Topology of Data – mimi tsuruga

I taught a course at UC Davis on applied topology in Fall 2016.

Course Objective

Computational topology gives students an opportunity to study topology — both algebraic and differential!! — using discrete, combinatorial techniques. It can provide a hands-on approach to naturally build up the intuition behind beautiful ideas such as co/homology groups and Morse theory. And as interesting as the pure problems in computational topology are, one cannot forget the powerful applications of computational topology found in topological data analysis, such as persistent homology and Reeb graphs.

The course was designed to be accessible to students with or without a background in general topology. Some experience in basic programming (in any language) was highly recommended but not required.

Course Outline

Introduction, Triangulations, Topological Spaces, Manifolds
Software: Hasse Diagrams
Homology, Software: Persistent homology, Software: Persistent cohomology
Discrete Morse theory, Software: Random_Discrete_Morse
Software: Fundamental Group, Word Problem
Software: Bistellar Simplification
Reeb graphs

Student Projects

The students who registered for the class was a mixed batch.
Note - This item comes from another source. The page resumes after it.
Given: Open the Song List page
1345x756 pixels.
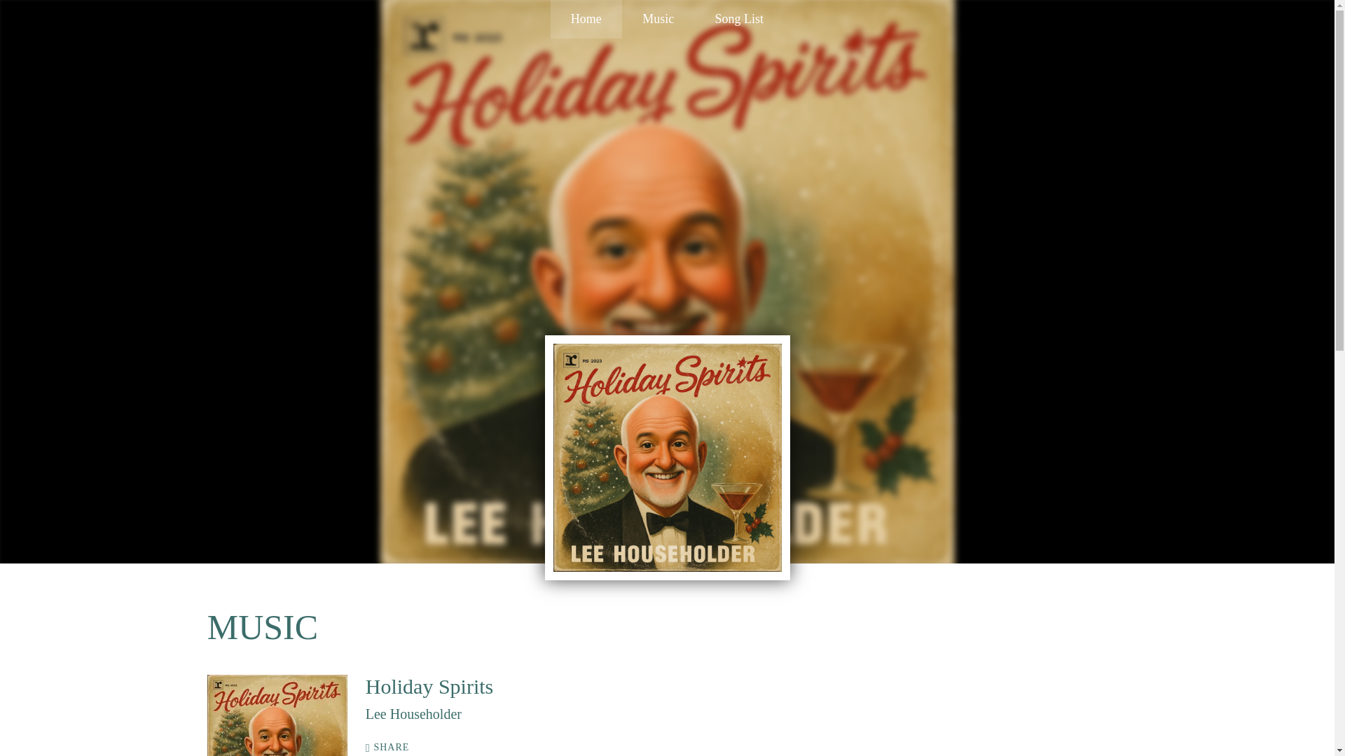Looking at the screenshot, I should 738,19.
There were undergraduate and graduate students from mathematics, applied mathematics, statistics, computer science, even biology. From the first week, the students were assigned groups so that each group had a fair distribution of the different backgrounds. Each group had to work on some project which analyzed data using some topological method. The data was to be fairly big.

We had 5 student groups.

Group 1: Rice Genomics

The students in Group 1 analyzed Rice Genome Data from a publicly available source.

Group 2: Periodicity in Data

The students in Group 3 looked at crime statistics in Philadelphia.

Group 3: Albeck Data

Cells communicate with other cells by a process called signal transduction. When a molecule outside of some cell (ligand) penetrates (binds to a receptor on) the cell’s boundary (plasma membrane), it may trigger a biochemical chain reaction within the cell. This sequence of reactions is called the cell signaling transduction pathway of the initiating ligand. Certain pathways are known to cause the affected cell to produce (express) more or less of certain molecules.
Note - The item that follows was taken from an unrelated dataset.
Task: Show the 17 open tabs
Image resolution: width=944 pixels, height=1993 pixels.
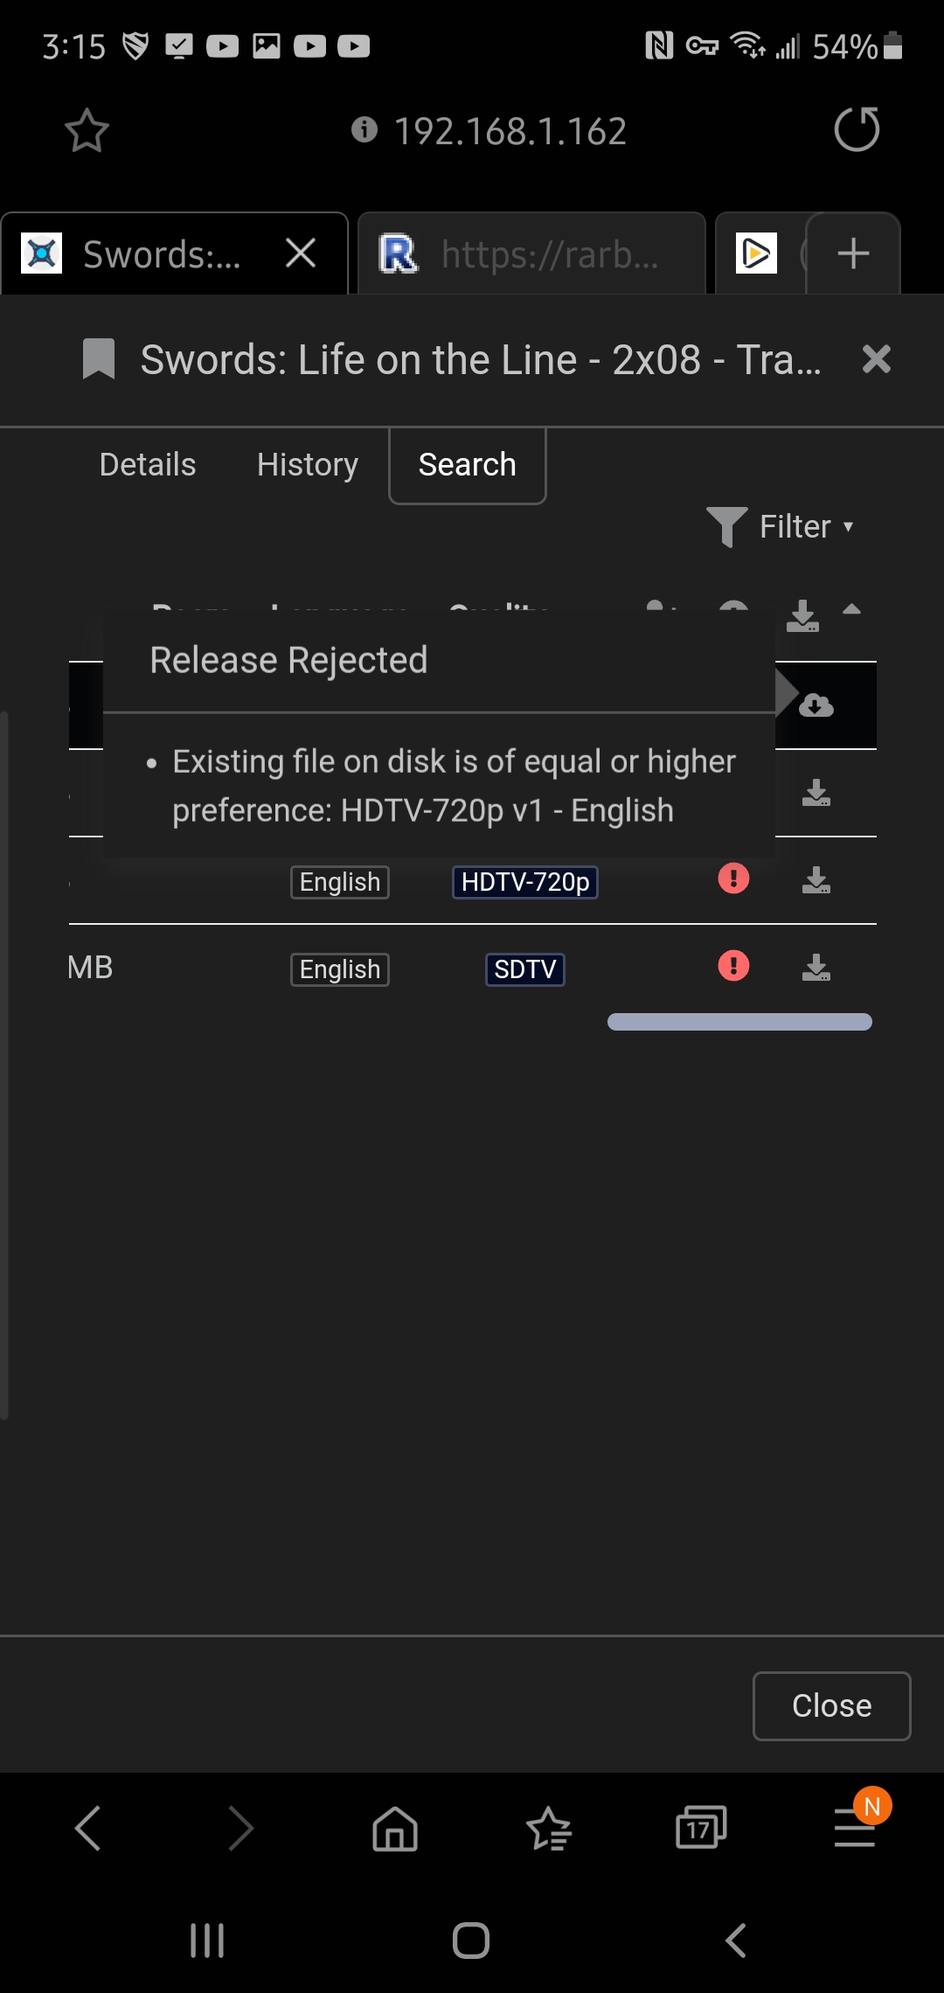Action: 701,1828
Until very recently, microbiologists attempted to estimate the quantity of molecules expressed by a sample by computing averages. In these procedures, the sample cells had to be destroyed for the cell to reveal the molecules under investigation. Many cells were destroyed at once, the molecules were counted, then divided by the approximate number of cells in the sample. These procedures assume that all cells of the same sample express about an equal amount of the particular molecule and react to stimuli in the same way.
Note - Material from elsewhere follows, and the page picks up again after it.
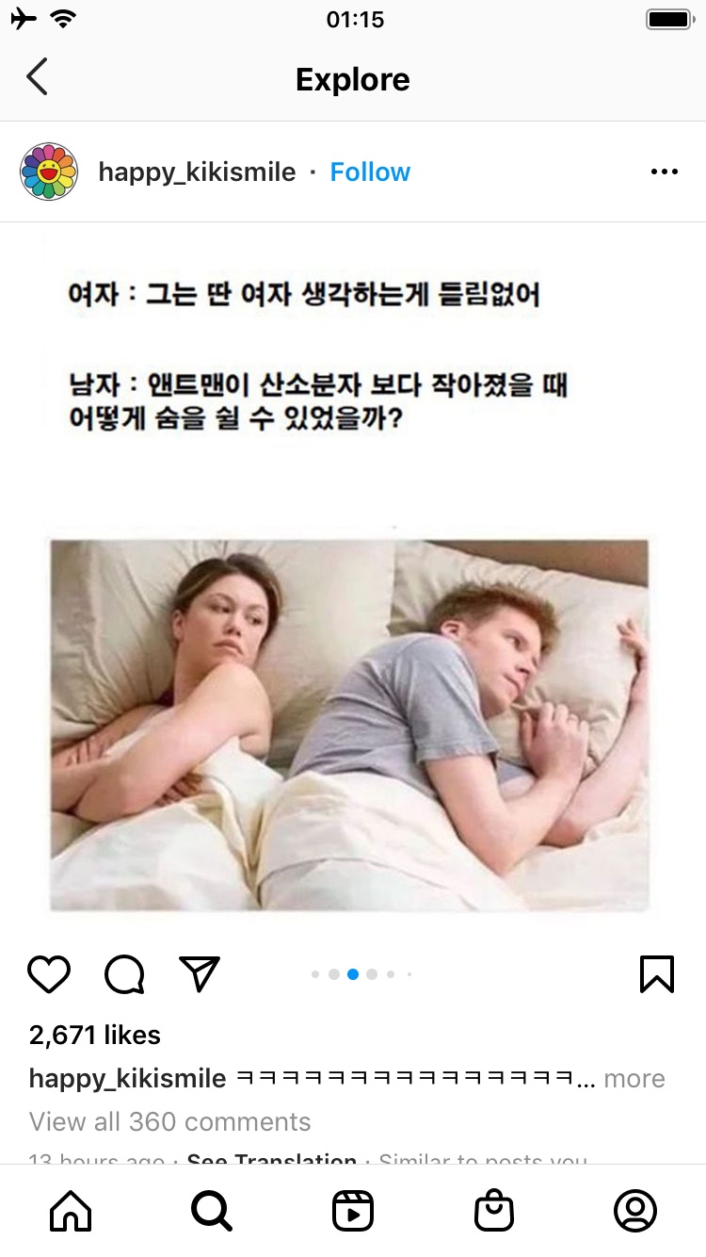Image resolution: width=706 pixels, height=1257 pixels.
Task: Tap the couple-in-bed meme image
Action: [349, 725]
John Albeck et al. devised a new procedure to count these molecules. They first infect the sample cells with a virus which causes the molecule of interest – and only those molecules – to glow under certain wavelengths of light. They then take timed sequences of photos of the live sample cells over some extended period of time. The intensity of the glow corresponds to the quantity of that particular molecule. Their experiments confirmed what had long been suspected: individual cells react differently.

A sample video of this remarkable discovery can be found on their webpage.

Group 4: Line/Angle Data

The students in Group 4 set out to analyze data consisting of 10×10 gray-scale pixels of randomly generated images depicting a white “angle” over a black background. They generated each image by first randomly selecting a point in the 10×10 grid that would be the “vertex” of the angle, then randomly chose two directions for the sides of the angle to extend in. Once they had the angle, they set the grayscale. Their parameters consist of width of the lines and noise for the grayscale.

Group 5: Financial Data

The students in Group 5 analyzed financial data consisting of trades and orders for various commodities, such as bonds, oil, and gold. The data contains both tick data (individual, timestamped orders/trades) and information aggregated over some fixed unit of time.